A cette époque, Bob Dylan n’est pas encore le chrétien born-again qu’il deviendra à la fin des années 70, ni le prix Nobel de littérature de 2016. Mais tout simplement, pour des millions d’adeptes à travers le monde, le pape de la contre culture. Il vit depuis son grave accident de moto survenu quelques années auparavant en quasi réclusion dans sa maison de Woodstock. Son père est décédé un an plus tôt, son fils est malade et sa femme attend un nouvel enfant. Bref, c’est pas le moment de le gonfler. Alors quand des milliers de fans cognent inlassablement à sa porte dans les semaines précédant le festival, Dieu préfère mettre les voiles. Emportant dans son arche femme, enfants, musiciens et bagages idéologiques, il met le cap à l’Est.
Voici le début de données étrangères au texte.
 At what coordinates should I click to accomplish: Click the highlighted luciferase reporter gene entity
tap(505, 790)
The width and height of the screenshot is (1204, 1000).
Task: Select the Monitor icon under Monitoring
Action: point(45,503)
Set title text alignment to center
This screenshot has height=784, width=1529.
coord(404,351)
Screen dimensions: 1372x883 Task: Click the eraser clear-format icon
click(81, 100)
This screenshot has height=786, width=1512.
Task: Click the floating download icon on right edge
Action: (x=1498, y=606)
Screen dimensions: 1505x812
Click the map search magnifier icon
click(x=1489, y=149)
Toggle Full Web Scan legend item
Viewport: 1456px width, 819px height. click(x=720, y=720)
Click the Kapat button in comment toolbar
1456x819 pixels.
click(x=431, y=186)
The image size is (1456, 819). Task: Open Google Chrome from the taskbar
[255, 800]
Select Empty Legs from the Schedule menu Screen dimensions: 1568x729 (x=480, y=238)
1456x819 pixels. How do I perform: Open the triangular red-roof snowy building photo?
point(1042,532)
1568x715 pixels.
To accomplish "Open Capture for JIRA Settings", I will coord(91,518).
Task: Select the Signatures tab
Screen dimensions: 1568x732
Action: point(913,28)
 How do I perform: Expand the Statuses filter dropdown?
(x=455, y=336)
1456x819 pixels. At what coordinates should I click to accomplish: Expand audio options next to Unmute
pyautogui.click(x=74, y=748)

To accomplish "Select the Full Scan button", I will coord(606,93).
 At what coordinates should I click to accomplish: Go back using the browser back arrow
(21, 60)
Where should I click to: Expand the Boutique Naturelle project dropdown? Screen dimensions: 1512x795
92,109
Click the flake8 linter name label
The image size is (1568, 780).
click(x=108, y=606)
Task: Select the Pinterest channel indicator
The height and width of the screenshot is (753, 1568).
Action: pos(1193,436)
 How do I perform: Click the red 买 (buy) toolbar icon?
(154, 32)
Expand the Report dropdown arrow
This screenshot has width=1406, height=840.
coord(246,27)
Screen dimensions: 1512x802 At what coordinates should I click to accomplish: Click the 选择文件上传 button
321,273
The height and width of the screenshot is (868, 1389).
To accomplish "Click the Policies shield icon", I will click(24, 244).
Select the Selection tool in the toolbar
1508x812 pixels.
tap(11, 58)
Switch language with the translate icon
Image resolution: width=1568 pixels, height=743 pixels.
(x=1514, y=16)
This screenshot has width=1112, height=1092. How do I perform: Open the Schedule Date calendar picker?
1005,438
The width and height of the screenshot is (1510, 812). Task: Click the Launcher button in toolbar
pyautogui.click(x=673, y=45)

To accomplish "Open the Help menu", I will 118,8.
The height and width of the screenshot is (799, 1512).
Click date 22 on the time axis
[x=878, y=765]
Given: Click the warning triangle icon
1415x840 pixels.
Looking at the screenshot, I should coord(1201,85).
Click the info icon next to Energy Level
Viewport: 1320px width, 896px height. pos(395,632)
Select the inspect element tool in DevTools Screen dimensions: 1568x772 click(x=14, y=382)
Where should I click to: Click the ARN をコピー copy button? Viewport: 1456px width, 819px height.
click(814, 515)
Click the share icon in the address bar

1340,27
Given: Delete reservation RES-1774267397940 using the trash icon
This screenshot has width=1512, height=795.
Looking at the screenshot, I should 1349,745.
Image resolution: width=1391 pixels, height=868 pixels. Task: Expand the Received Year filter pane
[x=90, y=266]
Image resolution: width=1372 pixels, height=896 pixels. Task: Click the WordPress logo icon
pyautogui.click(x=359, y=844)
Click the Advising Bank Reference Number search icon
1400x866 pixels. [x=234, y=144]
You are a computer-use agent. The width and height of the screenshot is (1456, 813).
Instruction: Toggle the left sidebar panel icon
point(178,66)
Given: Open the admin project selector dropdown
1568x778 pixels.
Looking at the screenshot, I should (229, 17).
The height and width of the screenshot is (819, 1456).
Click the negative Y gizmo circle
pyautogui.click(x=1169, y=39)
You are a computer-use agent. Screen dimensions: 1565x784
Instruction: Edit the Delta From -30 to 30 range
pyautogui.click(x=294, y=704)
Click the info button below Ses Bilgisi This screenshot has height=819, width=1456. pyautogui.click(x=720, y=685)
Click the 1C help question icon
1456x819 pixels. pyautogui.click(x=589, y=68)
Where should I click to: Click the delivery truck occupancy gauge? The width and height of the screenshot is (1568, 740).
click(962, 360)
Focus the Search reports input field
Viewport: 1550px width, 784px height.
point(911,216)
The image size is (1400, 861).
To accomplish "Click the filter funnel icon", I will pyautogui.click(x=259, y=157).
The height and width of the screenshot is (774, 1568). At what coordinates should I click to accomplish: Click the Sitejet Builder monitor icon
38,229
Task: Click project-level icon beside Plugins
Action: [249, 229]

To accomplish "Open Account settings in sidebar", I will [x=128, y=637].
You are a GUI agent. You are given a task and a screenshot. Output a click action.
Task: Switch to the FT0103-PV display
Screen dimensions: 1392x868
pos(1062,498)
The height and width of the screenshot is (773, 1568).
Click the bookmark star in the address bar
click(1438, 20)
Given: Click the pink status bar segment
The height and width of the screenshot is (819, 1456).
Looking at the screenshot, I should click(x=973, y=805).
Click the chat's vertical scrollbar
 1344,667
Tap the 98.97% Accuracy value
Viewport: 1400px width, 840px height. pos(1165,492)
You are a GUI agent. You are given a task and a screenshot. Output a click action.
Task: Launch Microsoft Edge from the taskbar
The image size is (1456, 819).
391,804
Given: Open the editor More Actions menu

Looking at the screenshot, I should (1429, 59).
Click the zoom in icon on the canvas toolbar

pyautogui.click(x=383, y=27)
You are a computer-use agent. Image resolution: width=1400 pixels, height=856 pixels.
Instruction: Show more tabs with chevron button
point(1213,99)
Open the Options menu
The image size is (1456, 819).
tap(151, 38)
Le mouvement hippie ne s’est pas cantonné à son lieu de naissance, la côte Ouest des États-Unis. Très vite, il franchit l’Atlantique et répand à travers toute l’Europe une culture basée sur la non-violence et la vie en communauté, à base de rock psychédélique et de guitare folk. Le Royaume-Uni, toujours à l’écoute de ce qui provient de l’Oncle Sam, devient sa tête de pont. En 1968, les californiens du Jefferson Airplane contribuent grandement à ce phénomène en se produisant pour un festival organisé par 3 frangins souhaitant recueillir des fonds afin d’offrir à Wight, une ile perdue au sud de l’Angleterre, une piscine digne de ce nom. 8000 curieux assistent au concert. 2 ans plus tard, ils seront 600 000. Jimmy Hendricks ( encore lui ), The Doors, The Who, Joan Baez, Leonard Cohen, Emerson, Lake & Palmer, Donovan et tant d’autres écrivent lors de cette troisième édition, l’une des plus fameuses pages de la culture hippie en la faisant entrer dans le registre mainstream. L’ile mettra plus de trente ans à s’en remettre.
Ce changement de statut n’aurait peut-être pas eu lieu si les organisateurs, les frères Foulk, n’avaient eu une idée de génie. En 1969, pour la seconde édition, ils sont en effet parvenu à convaincre la plus grande tête d’affiche de l’époque à rejoindre leur programmation. Le 31 août 1969, 2 semaines après sa fuite des États-Unis, Bob Dylan monte sur scène. Et Wight devient la Jerusalem des hippies.